Riguardo alla politica estera e di sicurezza in senso proprio, è opportuno anzitutto evitare una possibile confusione semantica: il concetto di “sicurezza” (e il processo di “sicuritizzazione” di varie tematiche) ha subito un grande ampliamento negli ultimi decenni, con l’effetto indesiderato di sfocare alcune distinzioni importanti. È certamente vero che sia la sicurezza sanitaria, sia quella energetica, sia quella militare convergono in un senso di protezione da minacce esterne che viene percepito dal cittadino in modo complessivo; ma è anche vero che ogni settore di azione europea richiede strumenti specifici, alcuni dei quali sono quasi interamente di tipo interno alla UE (ad esempio il sistema sanitario, al netto degli approvvigionamenti di medicinali o macchinari). La proiezione esterna deve invece essere inquadrata nella politica estera comune, ed è questo l’elemento unificante necessario a dare coerenza ai vari settori di azione. In altre parole, il collante non è la “sicurezza” in sé (che presuppone la valutazione comune dei rischi e delle minacce), ma un meccanismo di azione esterna che aggreghi effettivamente le risorse dei Paesi membri.

Questo equivoco concettuale viene chiaramente alla luce se si analizza il dibattito, in corso da circa un decennio, sulla cosiddetta “autonomia strategica”. Purtroppo, è un dibattito distorto da due fattori: primo, è stato declinato (soprattutto in campo militare e tecnologico) come un tentativo di liberarsi dalla dipendenza rispetto agli Stati Uniti (che restano un alleato e partner insostituibile, per ragioni di valori oltre che di interessi); secondo, è stato collegato al concetto di “sovranità” europea, cioè a un obiettivo che non serve rivendicare a gran voce ma serve semmai perseguire concretamente, dotandosi di capacità (“capabilities”) e della volontà di impiegarle.

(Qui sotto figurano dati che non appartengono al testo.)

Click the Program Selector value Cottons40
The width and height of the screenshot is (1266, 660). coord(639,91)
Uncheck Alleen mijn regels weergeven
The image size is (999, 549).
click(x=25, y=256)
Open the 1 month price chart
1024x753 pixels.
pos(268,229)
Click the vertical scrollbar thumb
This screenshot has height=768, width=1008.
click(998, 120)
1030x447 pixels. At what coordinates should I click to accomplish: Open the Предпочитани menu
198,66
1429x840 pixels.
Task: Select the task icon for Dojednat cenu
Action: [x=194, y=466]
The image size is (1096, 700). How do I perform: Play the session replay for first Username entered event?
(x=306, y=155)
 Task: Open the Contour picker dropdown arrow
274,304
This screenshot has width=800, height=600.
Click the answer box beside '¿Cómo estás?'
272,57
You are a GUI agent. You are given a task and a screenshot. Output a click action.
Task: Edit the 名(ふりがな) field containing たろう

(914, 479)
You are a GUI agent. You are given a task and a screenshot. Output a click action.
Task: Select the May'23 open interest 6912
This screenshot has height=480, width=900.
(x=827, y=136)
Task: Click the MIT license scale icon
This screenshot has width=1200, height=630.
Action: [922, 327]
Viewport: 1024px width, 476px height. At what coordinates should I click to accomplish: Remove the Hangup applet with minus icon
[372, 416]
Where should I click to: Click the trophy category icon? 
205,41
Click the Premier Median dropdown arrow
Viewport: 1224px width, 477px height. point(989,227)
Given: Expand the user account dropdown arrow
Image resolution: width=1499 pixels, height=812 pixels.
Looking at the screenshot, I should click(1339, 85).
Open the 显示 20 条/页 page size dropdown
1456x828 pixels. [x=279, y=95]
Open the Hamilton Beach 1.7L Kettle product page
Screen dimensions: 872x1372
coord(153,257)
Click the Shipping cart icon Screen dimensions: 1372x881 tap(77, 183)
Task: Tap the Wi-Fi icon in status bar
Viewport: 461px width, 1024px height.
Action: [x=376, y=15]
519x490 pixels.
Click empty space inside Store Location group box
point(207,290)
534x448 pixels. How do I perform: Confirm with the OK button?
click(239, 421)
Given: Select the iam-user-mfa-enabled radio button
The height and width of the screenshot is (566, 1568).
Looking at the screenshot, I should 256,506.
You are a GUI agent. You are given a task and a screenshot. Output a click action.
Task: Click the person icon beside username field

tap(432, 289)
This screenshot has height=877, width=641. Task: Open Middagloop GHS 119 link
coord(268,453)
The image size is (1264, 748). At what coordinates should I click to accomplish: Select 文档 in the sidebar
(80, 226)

In ogni caso, il quesito da porre in modo preliminare è “autonomia per fare cosa?”. La definizione dei valori, degli interessi, delle risorse da mobilitare, delle modalità di azione comune, precede logicamente l’aspirazione ad essere “autonomi”. Altrimenti, il carro viene collocato davanti ai buoi. È una delle ragioni per cui l’ulteriore costruzione comunitaria non può prescindere da un’”escalation democratica” delle proprie istituzioni: gli Stati membri, al cui consenso spesso estemporaneo sono demandati e dovuti oggi i labili compromessi che compongono la politica estera dell’Unione Europea, hanno interessi, tradizioni culturali, visioni del mondo, dimensioni e anche proiezioni geografiche diverse e perfino divergenti. È chiaro che le priorità internazionali della Polonia e del Portogallo come della Grecia o della Svezia avranno carattere molto distinto, cosa che influenzerà la loro visione di “autonomia” e “interesse europeo”. Soltanto in un’arena politica continentale tali differenze potrebbero essere composte o sintetizzate in maniera credibile e legittima, mentre nelle singole arene nazionali non sarebbero altro, e naturalmente, che ostaggio dell’agenda politica dei rispettivi Paesi.

Il pericolo è dunque che la discussione sulla “autonomia strategica” finisca per essere una distrazione rispetto allo sviluppo di capacità comuni, e nel caso della politica di difesa comandi integrati e meccanismi decisionali adatti a situazioni di emergenza; nel sottovalutare la capacità di agire rispetto alle dichiarazioni sull’intenzione di farlo, si adotta per di più il linguaggio vagamente ottocentesco della “sovranità”, il quale sembra a volte un mantra più che un concetto operativo. Dato che comunque la costruzione di un’unione politica più compiuta e coerente non appare dietro l’angolo, semmai sia possibile, nel frattempo sembra ben più utile concentrare gli sforzi su un migliore impiego delle capacità esistenti, a partire naturalmente dalla diplomazia, e sullo sviluppo di capacità al momento assai limitate (ciò che la crisi ucraina sta mettendo in tutta evidenza, una volta di più).